Assignment:
Output the line containing "Impresszum (211, 2554)", then every remaining line of the entries below, exactly as written and with no other text.

[Source data]
○ ○ ○ ○ ○ ○ ○

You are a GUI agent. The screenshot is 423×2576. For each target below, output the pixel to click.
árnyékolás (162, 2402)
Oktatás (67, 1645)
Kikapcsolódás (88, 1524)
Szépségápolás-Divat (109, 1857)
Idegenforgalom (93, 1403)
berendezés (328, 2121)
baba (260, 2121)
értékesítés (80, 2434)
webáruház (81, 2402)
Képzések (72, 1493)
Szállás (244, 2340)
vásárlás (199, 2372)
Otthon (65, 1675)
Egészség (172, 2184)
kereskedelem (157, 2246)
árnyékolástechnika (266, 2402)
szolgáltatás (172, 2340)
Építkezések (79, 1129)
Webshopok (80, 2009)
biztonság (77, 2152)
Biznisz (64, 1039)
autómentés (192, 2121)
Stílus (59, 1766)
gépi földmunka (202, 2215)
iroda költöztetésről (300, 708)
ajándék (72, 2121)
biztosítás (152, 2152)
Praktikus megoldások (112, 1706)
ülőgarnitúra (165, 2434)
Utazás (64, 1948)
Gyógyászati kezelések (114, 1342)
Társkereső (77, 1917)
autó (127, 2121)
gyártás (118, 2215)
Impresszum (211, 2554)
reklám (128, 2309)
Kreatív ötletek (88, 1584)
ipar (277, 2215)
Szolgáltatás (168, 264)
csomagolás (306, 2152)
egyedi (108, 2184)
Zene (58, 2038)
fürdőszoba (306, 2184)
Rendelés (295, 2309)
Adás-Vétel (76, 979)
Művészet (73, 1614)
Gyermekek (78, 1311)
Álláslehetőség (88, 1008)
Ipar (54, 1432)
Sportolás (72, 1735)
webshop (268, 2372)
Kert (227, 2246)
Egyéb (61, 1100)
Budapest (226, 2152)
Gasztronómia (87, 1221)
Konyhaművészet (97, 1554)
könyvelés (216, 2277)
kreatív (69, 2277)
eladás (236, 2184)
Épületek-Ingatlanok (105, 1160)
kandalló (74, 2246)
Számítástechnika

○ ○ ○ ○ ○ ○ ○

Exercise output:
Impresszum (211, 2554)
reklám (128, 2309)
Kreatív ötletek (88, 1584)
ipar (277, 2215)
Szolgáltatás (168, 264)
csomagolás (306, 2152)
egyedi (108, 2184)
Zene (58, 2038)
fürdőszoba (306, 2184)
Rendelés (295, 2309)
Adás-Vétel (76, 979)
Művészet (73, 1614)
Gyermekek (78, 1311)
Álláslehetőség (88, 1008)
Ipar (54, 1432)
Sportolás (72, 1735)
webshop (268, 2372)
Kert (227, 2246)
Egyéb (61, 1100)
Budapest (226, 2152)
Gasztronómia (87, 1221)
Konyhaművészet (97, 1554)
könyvelés (216, 2277)
kreatív (69, 2277)
eladás (236, 2184)
Épületek-Ingatlanok (105, 1160)
kandalló (74, 2246)
Számítástechnika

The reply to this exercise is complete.